I was recently working on some items in an Adobe Spark portfolio, when a quote on their homepage reminded me of the importance of having a big picture mindset. It said:

“Sell a good night’s sleep; not a mattress. How can you connect your product or service to a universal emotion?”

I thought, what a great way to think about presentations. What if we let our driving force be a universal emotion or goal rather than a product or policy? But how do we stop selling mattresses and start selling a good night’s sleep?

I think it boils down to two things: clarifying our own goals and then working to expand the goals of our audience. Once we do that, it allows us to both focus on and clearly communicate the big picture.

Clarify Your Goals

In 2007, Steve Jobs delivered a famous keynote speech introducing Apple’s iPhone to the world. At the time he delivered his speech, he had been working with a team to develop this product for over two and a half years. He knew all of the ins and out and technical details. Jobs could impress the audience by spitting out geeky jargon or giving us a “backstage” tour of the iPhone. He could take us back to the beginning of the development and walk us through the process. But that’s not what he did.

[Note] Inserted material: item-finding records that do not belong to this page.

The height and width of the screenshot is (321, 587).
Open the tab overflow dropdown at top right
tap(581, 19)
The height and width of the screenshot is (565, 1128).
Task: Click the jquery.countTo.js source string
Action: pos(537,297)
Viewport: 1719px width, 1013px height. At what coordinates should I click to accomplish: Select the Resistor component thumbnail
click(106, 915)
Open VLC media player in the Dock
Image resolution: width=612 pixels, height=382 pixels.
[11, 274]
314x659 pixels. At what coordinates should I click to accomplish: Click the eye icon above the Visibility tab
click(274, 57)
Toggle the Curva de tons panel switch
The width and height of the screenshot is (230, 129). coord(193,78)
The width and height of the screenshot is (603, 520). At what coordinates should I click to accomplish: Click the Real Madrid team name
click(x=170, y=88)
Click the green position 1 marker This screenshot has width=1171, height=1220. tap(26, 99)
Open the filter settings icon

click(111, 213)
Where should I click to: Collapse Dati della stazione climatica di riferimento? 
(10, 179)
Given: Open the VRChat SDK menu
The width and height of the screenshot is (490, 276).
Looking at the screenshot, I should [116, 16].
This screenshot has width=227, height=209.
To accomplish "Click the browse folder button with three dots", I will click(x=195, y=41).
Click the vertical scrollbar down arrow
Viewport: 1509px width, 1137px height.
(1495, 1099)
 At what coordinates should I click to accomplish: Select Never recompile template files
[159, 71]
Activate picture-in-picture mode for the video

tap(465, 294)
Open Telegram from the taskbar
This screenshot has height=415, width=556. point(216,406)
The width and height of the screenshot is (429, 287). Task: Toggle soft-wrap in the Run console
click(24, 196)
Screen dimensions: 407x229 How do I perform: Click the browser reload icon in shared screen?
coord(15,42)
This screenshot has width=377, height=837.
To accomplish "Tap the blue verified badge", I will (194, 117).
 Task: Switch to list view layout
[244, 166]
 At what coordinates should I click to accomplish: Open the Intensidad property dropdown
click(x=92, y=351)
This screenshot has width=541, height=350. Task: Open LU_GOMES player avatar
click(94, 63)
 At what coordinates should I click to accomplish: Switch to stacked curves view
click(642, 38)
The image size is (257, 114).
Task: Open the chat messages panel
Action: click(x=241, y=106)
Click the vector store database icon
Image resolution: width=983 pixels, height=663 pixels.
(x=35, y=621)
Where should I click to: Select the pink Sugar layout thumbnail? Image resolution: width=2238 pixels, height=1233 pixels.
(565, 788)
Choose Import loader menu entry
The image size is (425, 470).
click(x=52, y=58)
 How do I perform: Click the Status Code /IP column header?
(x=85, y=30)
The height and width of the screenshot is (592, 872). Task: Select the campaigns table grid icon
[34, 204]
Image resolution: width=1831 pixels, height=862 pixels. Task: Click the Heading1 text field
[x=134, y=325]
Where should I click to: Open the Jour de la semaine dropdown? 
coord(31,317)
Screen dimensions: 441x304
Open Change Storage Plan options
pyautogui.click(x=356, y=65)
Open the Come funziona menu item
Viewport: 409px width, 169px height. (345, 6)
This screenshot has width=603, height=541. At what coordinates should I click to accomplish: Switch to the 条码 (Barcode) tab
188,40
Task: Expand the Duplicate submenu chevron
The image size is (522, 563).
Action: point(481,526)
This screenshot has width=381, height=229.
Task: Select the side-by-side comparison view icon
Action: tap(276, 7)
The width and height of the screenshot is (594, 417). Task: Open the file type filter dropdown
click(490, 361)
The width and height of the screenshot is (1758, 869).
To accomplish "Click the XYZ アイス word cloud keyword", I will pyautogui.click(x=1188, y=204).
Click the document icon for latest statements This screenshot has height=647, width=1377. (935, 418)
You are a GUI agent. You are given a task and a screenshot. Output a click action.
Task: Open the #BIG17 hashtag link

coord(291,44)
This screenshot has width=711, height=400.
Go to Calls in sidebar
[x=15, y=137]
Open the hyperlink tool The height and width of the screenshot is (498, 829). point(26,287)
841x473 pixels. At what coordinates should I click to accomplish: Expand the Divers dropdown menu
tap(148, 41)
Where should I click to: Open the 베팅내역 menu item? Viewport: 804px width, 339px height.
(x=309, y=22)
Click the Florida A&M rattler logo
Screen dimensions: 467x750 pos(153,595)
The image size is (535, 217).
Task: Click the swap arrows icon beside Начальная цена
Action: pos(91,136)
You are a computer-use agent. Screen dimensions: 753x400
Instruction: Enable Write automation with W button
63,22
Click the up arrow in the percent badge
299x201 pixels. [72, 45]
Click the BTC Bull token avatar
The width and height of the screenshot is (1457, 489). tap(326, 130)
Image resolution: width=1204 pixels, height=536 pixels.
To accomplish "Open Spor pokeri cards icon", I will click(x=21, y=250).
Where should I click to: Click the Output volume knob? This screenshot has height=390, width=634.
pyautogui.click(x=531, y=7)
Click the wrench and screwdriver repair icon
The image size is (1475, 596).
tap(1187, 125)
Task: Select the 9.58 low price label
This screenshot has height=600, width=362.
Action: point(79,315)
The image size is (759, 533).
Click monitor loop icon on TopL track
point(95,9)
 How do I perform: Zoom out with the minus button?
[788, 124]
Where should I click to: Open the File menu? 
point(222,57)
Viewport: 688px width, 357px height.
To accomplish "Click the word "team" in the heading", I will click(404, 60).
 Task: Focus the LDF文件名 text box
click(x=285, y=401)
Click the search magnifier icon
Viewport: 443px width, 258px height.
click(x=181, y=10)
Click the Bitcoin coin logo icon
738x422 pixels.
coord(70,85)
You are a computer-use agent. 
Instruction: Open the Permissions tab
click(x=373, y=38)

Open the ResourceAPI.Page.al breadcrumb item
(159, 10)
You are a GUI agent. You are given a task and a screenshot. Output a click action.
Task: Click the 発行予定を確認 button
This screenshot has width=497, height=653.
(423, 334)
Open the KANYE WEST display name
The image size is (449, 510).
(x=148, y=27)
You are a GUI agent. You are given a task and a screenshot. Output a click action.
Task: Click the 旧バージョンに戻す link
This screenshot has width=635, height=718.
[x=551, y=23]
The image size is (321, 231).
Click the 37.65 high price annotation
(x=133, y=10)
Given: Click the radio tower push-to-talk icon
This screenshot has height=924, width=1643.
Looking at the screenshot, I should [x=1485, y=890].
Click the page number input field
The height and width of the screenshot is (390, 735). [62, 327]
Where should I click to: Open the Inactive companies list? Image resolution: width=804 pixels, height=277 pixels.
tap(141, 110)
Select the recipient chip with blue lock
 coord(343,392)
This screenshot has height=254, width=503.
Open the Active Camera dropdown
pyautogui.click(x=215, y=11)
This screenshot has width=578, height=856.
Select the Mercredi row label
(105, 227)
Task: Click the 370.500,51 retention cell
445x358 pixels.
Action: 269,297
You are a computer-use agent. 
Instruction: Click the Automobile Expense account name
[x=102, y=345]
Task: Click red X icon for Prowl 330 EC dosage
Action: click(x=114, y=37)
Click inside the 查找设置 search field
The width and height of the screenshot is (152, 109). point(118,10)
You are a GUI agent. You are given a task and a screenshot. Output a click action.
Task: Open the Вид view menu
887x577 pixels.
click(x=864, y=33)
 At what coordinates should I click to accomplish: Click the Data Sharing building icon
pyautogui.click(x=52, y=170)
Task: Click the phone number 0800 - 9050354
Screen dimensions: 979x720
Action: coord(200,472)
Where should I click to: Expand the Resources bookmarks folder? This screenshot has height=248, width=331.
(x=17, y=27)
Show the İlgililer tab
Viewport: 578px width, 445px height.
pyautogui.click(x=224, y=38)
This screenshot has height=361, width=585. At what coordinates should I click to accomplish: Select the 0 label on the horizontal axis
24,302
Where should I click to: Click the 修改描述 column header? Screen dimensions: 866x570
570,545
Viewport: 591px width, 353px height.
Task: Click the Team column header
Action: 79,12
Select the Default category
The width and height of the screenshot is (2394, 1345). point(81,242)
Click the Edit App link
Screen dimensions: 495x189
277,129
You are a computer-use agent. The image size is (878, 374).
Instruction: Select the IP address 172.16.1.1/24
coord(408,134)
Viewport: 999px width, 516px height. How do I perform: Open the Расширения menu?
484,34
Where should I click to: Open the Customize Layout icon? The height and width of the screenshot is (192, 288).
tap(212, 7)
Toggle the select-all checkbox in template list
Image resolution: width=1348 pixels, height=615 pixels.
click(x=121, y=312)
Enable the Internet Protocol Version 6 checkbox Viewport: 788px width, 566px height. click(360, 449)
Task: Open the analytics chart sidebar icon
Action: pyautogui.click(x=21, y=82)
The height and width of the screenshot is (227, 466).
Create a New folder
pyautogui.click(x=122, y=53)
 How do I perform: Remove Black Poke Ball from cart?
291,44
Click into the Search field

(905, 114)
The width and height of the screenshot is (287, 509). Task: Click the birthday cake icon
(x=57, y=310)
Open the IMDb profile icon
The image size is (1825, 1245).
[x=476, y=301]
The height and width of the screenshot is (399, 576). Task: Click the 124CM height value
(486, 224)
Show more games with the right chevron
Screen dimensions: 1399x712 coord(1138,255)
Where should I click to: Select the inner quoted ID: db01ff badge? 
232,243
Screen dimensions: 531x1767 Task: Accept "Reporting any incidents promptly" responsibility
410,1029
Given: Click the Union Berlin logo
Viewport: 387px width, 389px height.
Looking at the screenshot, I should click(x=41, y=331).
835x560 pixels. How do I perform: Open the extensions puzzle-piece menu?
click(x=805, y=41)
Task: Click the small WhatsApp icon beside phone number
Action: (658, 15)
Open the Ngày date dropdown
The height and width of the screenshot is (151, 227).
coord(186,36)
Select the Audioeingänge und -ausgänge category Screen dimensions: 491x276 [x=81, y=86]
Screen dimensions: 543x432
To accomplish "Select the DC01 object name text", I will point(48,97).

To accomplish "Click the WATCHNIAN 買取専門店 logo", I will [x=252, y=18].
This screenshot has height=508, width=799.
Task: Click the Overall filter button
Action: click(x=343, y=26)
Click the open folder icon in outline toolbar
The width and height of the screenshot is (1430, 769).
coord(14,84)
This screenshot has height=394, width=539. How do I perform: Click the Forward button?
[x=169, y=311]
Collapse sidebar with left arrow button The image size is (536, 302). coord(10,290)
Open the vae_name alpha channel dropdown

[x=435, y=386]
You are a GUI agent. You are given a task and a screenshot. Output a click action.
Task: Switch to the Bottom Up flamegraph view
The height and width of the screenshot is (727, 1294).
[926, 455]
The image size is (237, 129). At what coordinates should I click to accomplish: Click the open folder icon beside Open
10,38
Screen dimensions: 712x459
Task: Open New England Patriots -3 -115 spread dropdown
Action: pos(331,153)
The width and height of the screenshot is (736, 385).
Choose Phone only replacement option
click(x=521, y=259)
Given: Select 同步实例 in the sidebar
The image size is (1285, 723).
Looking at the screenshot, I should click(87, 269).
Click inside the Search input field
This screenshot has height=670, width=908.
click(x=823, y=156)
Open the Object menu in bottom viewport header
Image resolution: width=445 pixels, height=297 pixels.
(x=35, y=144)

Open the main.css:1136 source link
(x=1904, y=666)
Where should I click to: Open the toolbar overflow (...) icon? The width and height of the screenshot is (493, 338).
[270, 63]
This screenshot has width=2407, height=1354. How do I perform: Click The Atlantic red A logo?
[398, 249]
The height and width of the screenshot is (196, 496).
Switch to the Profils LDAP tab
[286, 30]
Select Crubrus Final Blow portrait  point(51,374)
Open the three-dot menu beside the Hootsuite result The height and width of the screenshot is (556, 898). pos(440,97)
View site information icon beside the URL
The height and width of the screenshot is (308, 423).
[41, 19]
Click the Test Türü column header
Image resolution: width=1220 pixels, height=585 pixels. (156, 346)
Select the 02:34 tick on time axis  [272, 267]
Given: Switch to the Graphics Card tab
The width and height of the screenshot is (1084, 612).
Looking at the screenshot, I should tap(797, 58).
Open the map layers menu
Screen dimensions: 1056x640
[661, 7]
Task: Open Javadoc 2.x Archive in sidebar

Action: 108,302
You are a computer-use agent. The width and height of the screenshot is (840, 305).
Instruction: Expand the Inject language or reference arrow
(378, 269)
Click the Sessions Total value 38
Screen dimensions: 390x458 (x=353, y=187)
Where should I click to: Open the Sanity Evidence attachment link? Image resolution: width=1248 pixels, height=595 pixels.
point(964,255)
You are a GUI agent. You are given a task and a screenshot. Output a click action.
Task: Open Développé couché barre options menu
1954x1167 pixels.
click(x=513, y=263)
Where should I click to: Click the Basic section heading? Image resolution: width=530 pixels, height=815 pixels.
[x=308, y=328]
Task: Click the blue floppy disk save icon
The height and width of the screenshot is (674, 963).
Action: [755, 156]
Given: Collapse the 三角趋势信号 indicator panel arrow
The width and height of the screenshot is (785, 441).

If you listen to his speech, you’ll realize that even though he covers many of the bells and whistles of the iPhone, that’s not really what he’s selling. Underneath it all, he’s selling progress and convenience. He knows that the audience will be caught up by the excitement of a product that feels revolutionary and the attractiveness of a product that will make lives easier. So he expands his goals beyond the details that might be the most interesting to him. He moves past his own interests and pushes any information that the audience doesn’t really need to the margins. Because it’s not about him. It’s about the audience. He clarified his goals in relation to what matters most for his audience.

Expand Your Audience’s Goals

You’ve probably heard of ends and means. Ends are the goals that we hope to eventually reach, the final product or outcome. Means are what we use to get there. But your ends and your audience’s ends can be very different, even conflicting sometimes. That doesn’t mean that you need to sacrifice your own goals or ask the audience to sacrifice theirs. Sometimes it just means you need to help your audience see the bigger picture and find the common ground.

Here’s an example. I teach college courses in public speaking. If I were to ask my students what they hope to get out of my class, they’ll probably respond along the lines of getting a certain grade, or passing the course, or just surviving their speeches. And they aren’t wrong in having those goals. Especially when 67% of companies screen candidates by their grade point average. But good goals can still be narrow goals.

It’s my job as a speaker and teacher to help them expand their viewpoints. So I challenge them: Is that really all you want? What if there’s more? Here’s where your clarified goals and the common ground comes in. Jobs could have just sold an iPhone. I can just let my students earn course credit. Those are good, but narrow, goals.

Jobs clarified his goals, examined the bigger picture, and then sold that to his audience. On a much smaller scale and on a much smaller stage, I get to do the same thing. I get to tell my students that public speaking skills will improve their confidence, will help them ace job interviews, will allow them engage in social media more responsibly, will make them better conversationalists and storytellers, and will ultimately allow their voice to be added to the grand choir shaping the very world we live in.

Like a mattress salesman, or Steve Jobs, I have find the place where my goals meet my audience’s goals, and then drive my presentation towards the bigger picture. And when you get up to present, so do you.